Though I will question this bit first:

However, if I may, I would have a suggestion to reduce processing time especially when dealing with very large sets of fibers. I generate big .tck files (>100M tracs) and, of course, I have to split the file for further processing for RAM constraints.

Apart from certain commands (fixelcfestats, tcksift, tcksift2, any others?), the size of the input track file should not actually significantly influence the RAM usage of the command: Tracks are processed as a stream of data, and don’t need to be stored in memory in their entirety. Moreover, many commands will use multi-threading, so for a single system splitting the tracks across multiple files and running the same command multiple times won’t actually be any faster than running one instance with multi-threading. So splitting / processing / merging track files may even be slower… Is there a specific use case that you’re having performance issues with?

Cheers
Rob

jdtournier · February 27, 2017, 9:05am

I fully agree with @rsmith here, and I’d add that the commands referred to as needing to load the whole tracks file (e.g. fixelcfestats, tcksift, tcksift2) do so out of necessity - they need access to all the streamlines (or data derived from them) during processing for correct execution. If the work could be parallelised or split in some way to reduce RAM usage, I think we would already be doing it (unless it really massively deteriorated performance). So if you’re thinking of splitting the tracks files for use with any of these commands, you will get suboptimal results from merging the results, compared to processing the full tracks file as one (with all the RAM requirements that entails).

Cheers,
Donald.

wamigy · February 27, 2017, 9:54am

Thanks for your answers.

To be more specific, small packets are easier to handle with matlab for further processing. In my pipeline, this step would be the very last of all mrtrix commands (and yes I totally admit I might be the only one interested in such a feature ). I also understand introducing a function called tcksplit may be misleading for users.

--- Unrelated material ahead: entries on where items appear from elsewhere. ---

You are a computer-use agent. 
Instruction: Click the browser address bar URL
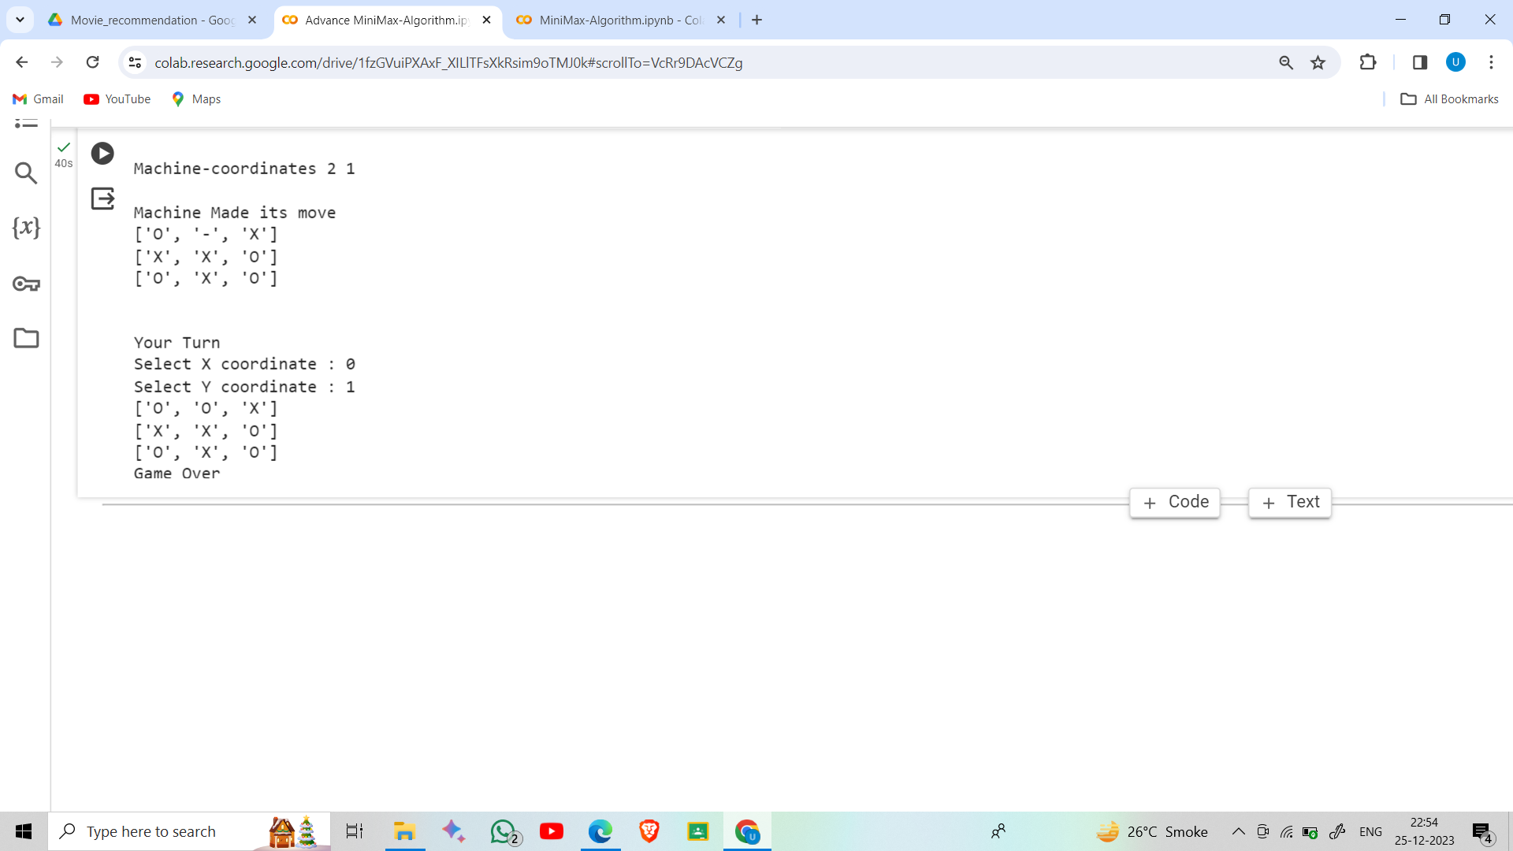click(449, 62)
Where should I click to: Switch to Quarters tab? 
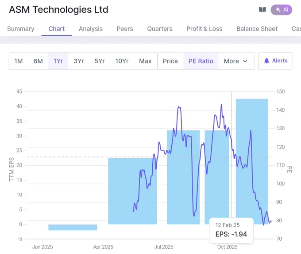(160, 29)

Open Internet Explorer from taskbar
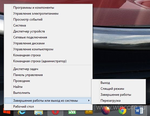click(x=22, y=112)
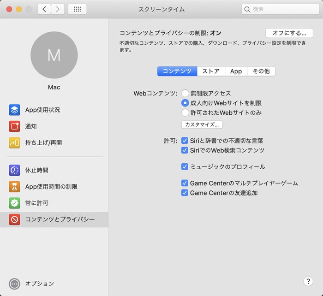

jdtournier · February 27, 2017, 10:38am

Maybe it would be better to modify or implement a different Matlab function to allow loading streamlines one at a time…? That should be relatively simple, we’d just need to split the current read_mrtrix_tracks.m function into 3 functions: open() / read_next() / close() - maybe a candidate for Matlab’s OOP functionality?

wamigy · February 27, 2017, 1:24pm

Ok yes you’re right, actually I’ve already written a matlab function for this task, this suggestion was “in case” you could see an interest or someone else could need it.

Thank you again!

jdtournier · February 28, 2017, 8:19am

Understood. Great to have suggestions like this, please keep them coming. In this case however, I think your own needs would be better addressed by modifying the matlab functions to allow the data to be streamed (much like most MRtrix3 commands already operate). Otherwise, there may be other legitimate use cases where splitting a large tractogram as you suggest might come in handy - if anyone has such a need, please make yourselves heard. It’s not difficult to implement, we’d be happy to if we felt there was sufficient demand.